Tests: clutter category, ad label removal, nav bar preservation logic.

Co-Authored-By: Claude Opus 4.6 (1M context) <noreply@anthropic.com>

* test: LLM-based cleanup architecture, deterministic heuristics, sticky nav

22 new tests covering:
- Cleanup button uses /sidebar-command (agent) not /command (deterministic)
- Cleanup prompt includes deterministic first pass + agent snapshot analysis
- Cleanup prompt lists specific clutter categories for agent guidance
- Cleanup prompt preserves site identity (masthead, headline, body, byline)
- Cleanup prompt instructs scroll unlock and $B eval removal
- Loading state management (async agent, setTimeout)
- Deterministic clutter: audio/podcast, games/puzzles, recirculation
- Ad label text patterns (ADVERTISEMENT, Sponsored, Article continues)
- Ad label parent wrapper hiding for small containers
- Sticky nav preservation (sort by position, first full-width near top)

Co-Authored-By: Claude Opus 4.6 (1M context) <noreply@anthropic.com>

* feat: GStack Browser stealth + branding — anti-bot patches, custom UA, rebrand

- Add GSTACK_CHROMIUM_PATH env var for custom Chromium binary
- Add BROWSE_EXTENSIONS_DIR env var for extension path override
- Move auth token to /health endpoint (fixes read-only .app bundles)
- Anti-bot stealth: disable navigator.webdriver, fake plugins, languages
- Custom user agent: Chrome/<version> GStackBrowser (auto-detects version)
- Rebrand Chromium plist to "GStack Browser" at launch time
- Update security test to match new token-via-health approach

* feat: GStack Browser .app bundle — launcher script + build system

- scripts/app/gstack-browser: dual-mode launcher (dev + .app bundle)
- scripts/build-app.sh: compiles binary, bundles Chromium + extension, creates DMG
- Rebrands Chromium plist during build for "GStack Browser" in menu bar
- 389MB .app, 189MB compressed DMG, launches in ~5s

* docs: GStack Browser V0 master plan — AI-native development browser vision

5-phase roadmap from .app wrapper through Chromium fork, 9 capability
visions, competitive landscape, architecture diagrams, design system.

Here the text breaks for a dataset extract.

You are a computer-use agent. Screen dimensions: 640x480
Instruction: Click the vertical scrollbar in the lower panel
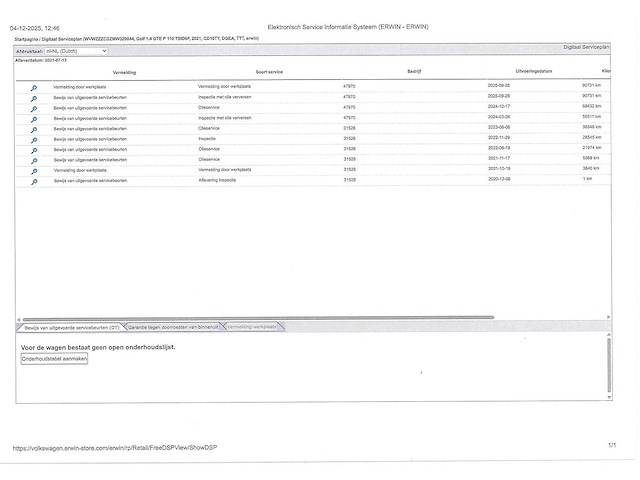click(x=608, y=365)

* fix: restore package.json and sync version to 0.14.3.0

* chore: bump version and changelog (v0.14.4.0)

Co-Authored-By: Claude Opus 4.6 <noreply@anthropic.com>

* chore: gitignore top-level dist/ (GStack Browser build output)

* feat: GStack Browser icon — custom .icns replaces Chromium's Dock icon

- Generated 1024px icon: dark terminal window with amber prompt cursor
- Converted to .icns with all macOS sizes (16-1024px, 1x and 2x)
- build-app.sh copies icon into both the outer .app and bundled Chromium's
  Resources (Chromium's process owns the Dock icon, not the launcher)
- browser-manager.ts patches Chromium's icon at runtime for dev mode too
- Both the Dock and Cmd+Tab now show the GStack icon

* feat: rename /connect-chrome → /open-gstack-browser

- Rename skill directory + update frontmatter name and description
- Update SKILL.md.tmpl to reference GStack Browser branding/stealth
- Create connect-chrome symlink for backwards compatibility
- Setup script creates /connect-chrome alias in .claude/skills/
- Fix package.json version sync (0.14.5.0 → 0.14.6.0)

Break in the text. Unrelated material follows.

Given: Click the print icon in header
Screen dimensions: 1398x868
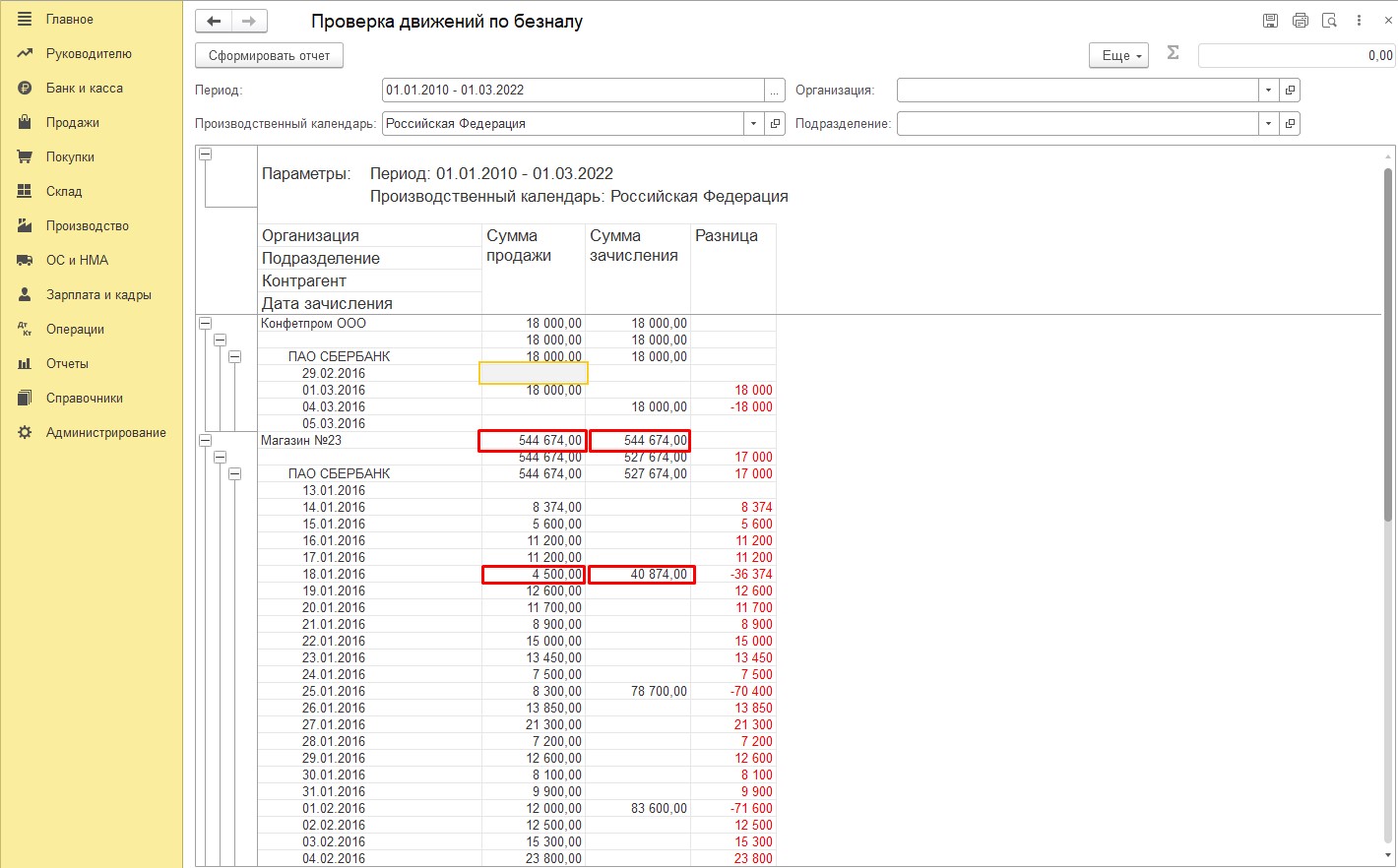Looking at the screenshot, I should tap(1300, 21).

* feat: rename /connect-chrome → /open-gstack-browser across all references

Update README skill lists, docs/skills.md deep dive, extension sidepanel
banner copy button, and reconnect clipboard text.

* feat: left-align sidebar UI + extension-ready event for welcome page

- Left-align all sidebar text (chat welcome, loading, empty states,
  notifications, inspector empty, session placeholder)
- Dispatch 'gstack-extension-ready' CustomEvent from content.js so
  the welcome page can detect when the sidebar is active

* chore: add GStack Browser TODOs — CDP stealth patches + Chromium fork

P1: rebrowser-style postinstall patcher for Playwright 1.58.2 (suppress
Runtime.enable, addBinding context discovery, 6 files, ~200 lines).
P2: long-term Chromium fork for permanent stealth + native sidebar.

* chore: regenerate open-gstack-browser/SKILL.md from template

Fix timeline skill name (connect-chrome → open-gstack-browser) and
preamble formatting from merge with main's updated template.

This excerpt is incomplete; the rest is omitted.